The Yellow Snow Test
Over a five year period, Bekoff performed a study1 in which he diligently tracked the behavior of his own dog, Jethro, when Jethro encountered clumps of snow saturated with his own and other dogs’ urine (“yellow snow”) while walking freely along a bicycle path in Colorado on winter mornings.
Bekoff would wait until Jethro (a neutered male German Shepherd and Rottweiler mix) or other known female and male dogs urinated on snow, and then scoop up the clump of yellow snow as soon as Jethro was elsewhere and did not see him pick it up or move it (Bekoff used clean gloves each time and took other precautions to minimize odor and visual cues). Bekoff then moved the yellow snow varying distances down the path so that Jethro would run across the displaced urine: (i) within about 10 seconds, (ii) between 10-120 seconds later, or (iii) between 120-300 seconds later. After Jethro arrived, Bekoff recorded how long he sniffed at the yellow snow, whether he urinated over it using the typical male raised-leg posture, and whether urination immediately followed the sniffing (“scent marking”).
After compiling and statistically analyzing the data, Bekoff found that Jethro paid significantly less attention to his own displaced urine than he did to the displaced urine of other dogs. For example, when Jethro encountered the yellow snow within 10 seconds, he sniffed for longer than 3 seconds only about 10% of the time when it was his own urine, compared to over 80% of the time when it was other dogs’ urine. (Jethro did tend to have longer sniffs at his own urine when he arrived after more than 10 seconds, but in all scenarios he still sniffed significantly longer at the other dogs’ urine.) Likewise, he very rarely urinated over or scent-marked his own yellow snow, but frequently did so with the yellow snow of other dogs, particularly other males.

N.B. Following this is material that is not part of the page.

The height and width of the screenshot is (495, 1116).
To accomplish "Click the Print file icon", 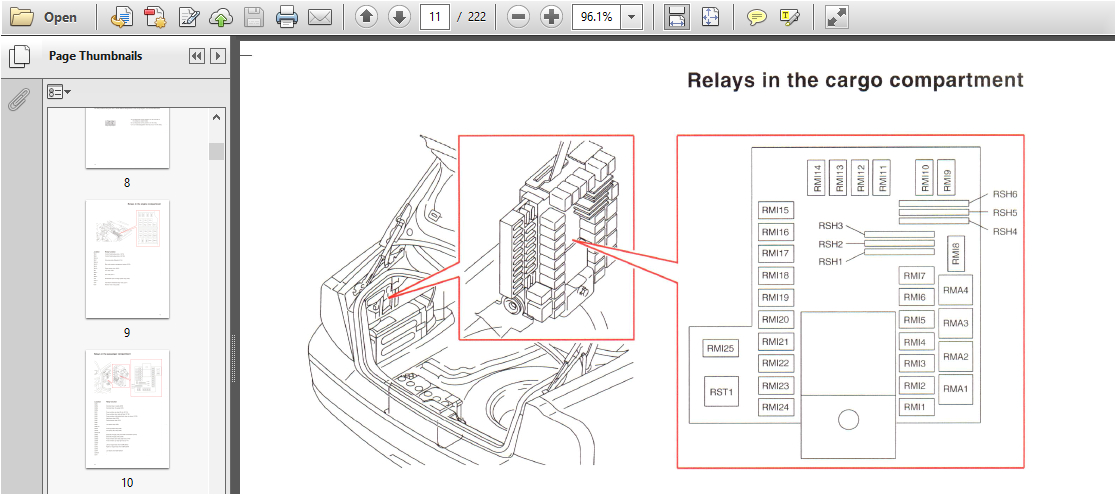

The following table summarizes the data collected (note that the reference to “120-150s” in the Arrives column appears to be erroneous, and should instead read “120-300s”):
In sum, Jethro’s behavior clearly demonstrates that he was able to discriminate the scent of his own urine from that of other dogs. Of course this is just one set of tests on one dog, but would it surprise anyone if other dogs showed similar abilities?
Is there a fundamental difference between an animal recognizing its own image in a mirror and one recognizing its own scent in yellow snow? There certainly are different cognitive process involved (Bekoff himself has suggested that the yellow snow test may be more indicative of a sense of “mine-ness” in dogs than of a sense of “I-ness”2).
At a minimum, though, the yellow snow test stands as a useful warning that we humans need to be careful not to make quick judgments about animal intelligence or cognitive capacity (or lack thereof) based on tests that are well-suited to humans, but that fail to match the skills and abilities of the particular animal.
1Bekoff, M. (2001). Observations of scent-marking and discriminating self from others by a domestic dog (Canis familiaris): tales of displaced yellow snow Behavioural Processes, 55 (2), 75-79 DOI: 10.1016/S0376-6357(01)00142-5.
2Bekoff, M. Considering Animals—Not “Higher” Primates. Zygon 38, 229-245 (2003).